In other regions of heterochromatin, the transposons constitute the sea. Here the islands are single-copy genes, or lengths of DNA that code for RNAs other than the messenger RNA needed to make proteins, and other functional elements.
Moderately repeating fragments like transposons and single-copy genes were assembled by comparing numerous copies with unique or sufficiently distinctive sequences. The assembly was checked by matching it to clones of longer sequences. With the painstaking manual assembly taken as far as practical, the researchers mapped the sequences to their physical locations on the chromosomes. The sequence and maps prepared the ground for the next stage in the process, the functional analysis of the fly's heterochromatin.
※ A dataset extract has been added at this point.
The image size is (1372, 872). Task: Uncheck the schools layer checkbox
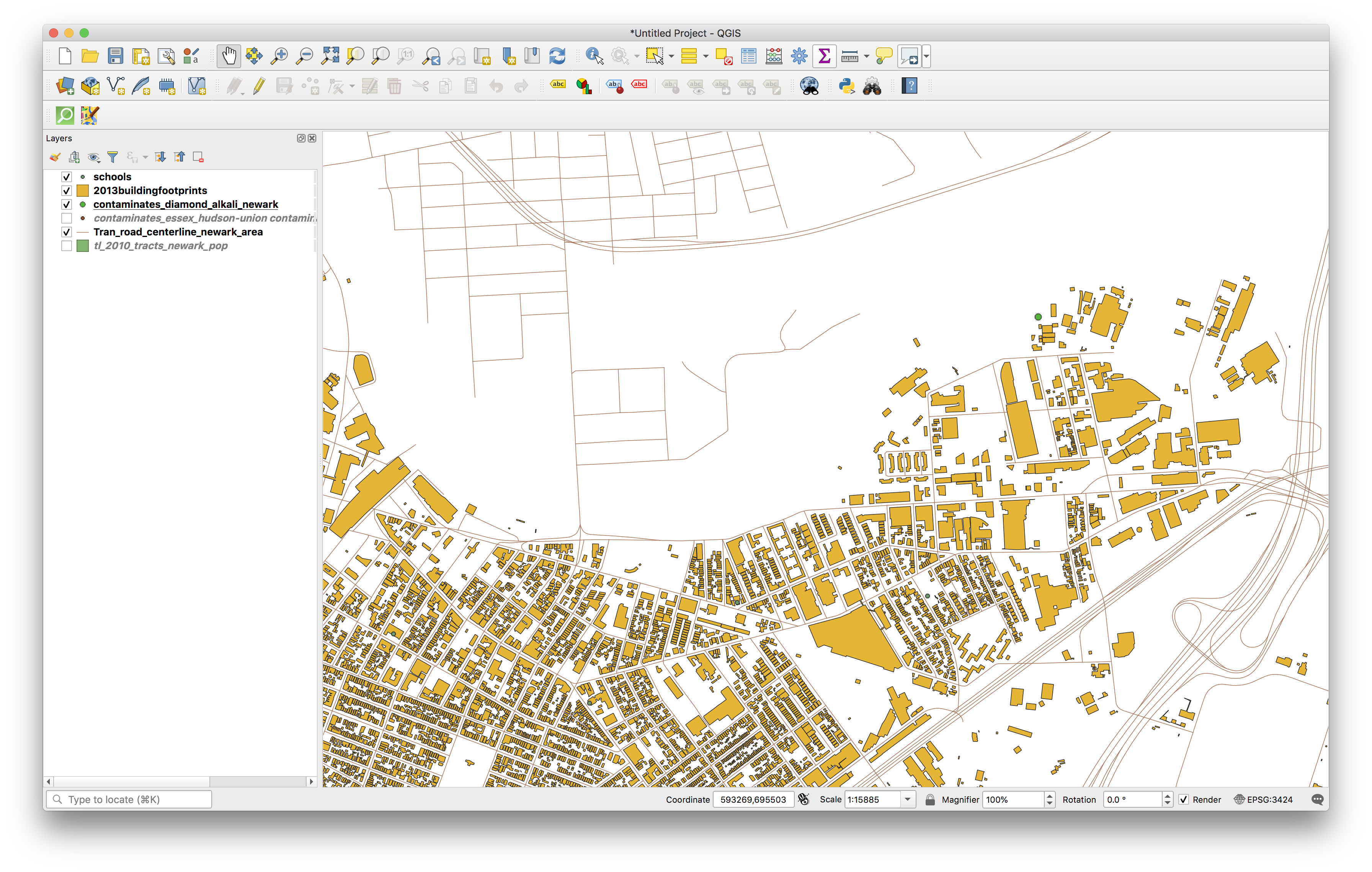click(x=67, y=177)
"Historically it was called junk. We set out to see if there was any information in that junk," says Chris Smith, formerly in Berkeley Lab's Life Sciences Division and now an assistant professor of bioinformatics at San Francisco State University. "We used a pipeline of computer programs to analyze the raw sequence data, in search of genes. We identified patterns of codons that might indicate a gene splice-site or a promoter, for example. We mapped experimentally derived evidence of messenger RNAs back to the matching heterochromatin sequence. And we looked for sequences similar to ones already known from protein databases." These standard approaches to finding genes, Smith says, are relatively easy to perform in euchromatin but harder in heterochromatin, "because it is so rich in repeats."
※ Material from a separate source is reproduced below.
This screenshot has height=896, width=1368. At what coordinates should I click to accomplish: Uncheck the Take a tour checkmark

Smith and his colleagues found evidence for 230 to 254 protein-coding genes in the heterochromatin, previously thought to contain a mere 30 to 40 (the fly's total is 14,000 or more). Many of these genes were organized quite differently from genes in euchromatin, with much longer gaps (introns) between the coding sections of the gene (exons); unlike the introns in euchromatic genes, these long gaps consisted almost entirely of repeating sequences derived from disabled transposons. The evidence suggests that heterochromatic genes are regulated differently from euchromatic ones.
Besides protein-coding genes, the annotators found other significant elements in the heterochromatin, including 13 single-copy genes that do not code for proteins but for small RNA structures called noncoding RNAs.